1
votes

For example we have reducer photos, which handles array of photos via actions ADD_PHOTO and REMOVE_PHOTO. And if we have arrays users and posts, they both have field for array of photos.

So, in order to avoid code duplicates I'm going to do the following:

  1. Create reducer user = combineReducers(..., photos, ...)
  2. Create actionCreator updateUser

    const updateUser = (id, subAction) => ({
        type: UPDATE_USER,
        payload: {
            id,
            subAction
        }
    })

  1. Create reducer users (Here I'm using Immutable.js)

    function users(state = List(), action) {
        switch (action.type) {

            //...

            case UPDATE_USER:
                const { id, subAction } = action.payload
                const index = state.findIndex(user => user.id == id)

                return state.updateIn(
                [index, 'photos'],
                state => photos(state, subAction)
                )
                break

            //...

            default:
                return state
        }
    }

  1. And then I'm going to use all of it like this:

    dispatch(updateUser(id, addPhoto(url)))

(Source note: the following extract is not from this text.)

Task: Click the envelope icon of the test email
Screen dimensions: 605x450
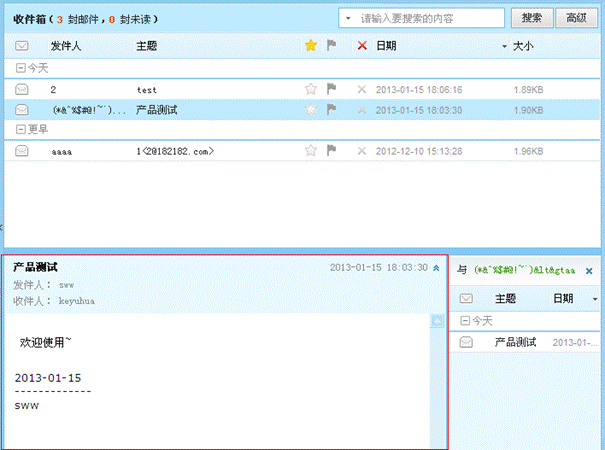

Is this a correct solution of my problem?

1

1 Answers

0
votes

Why not simply dispatch both in the place where this is initiated by the user?

dispatch(updateUser(id));
dispatch(addPhoto(url));

I haven't come across this pattern you're applying before. It seems a bit unusual that one reducer is responsible for reducing state of another. Creates a dependency between them that doesn't feel very pure. I'm not even sure one reducer should be able to/can see the state of another.

So no idea about "correct", but I'd say it's not ideal to do it your way. I'd try dispatching both sequentially or maybe in a sort of meta-action that takes care of nested updates and dispatches actions to multiple reducers.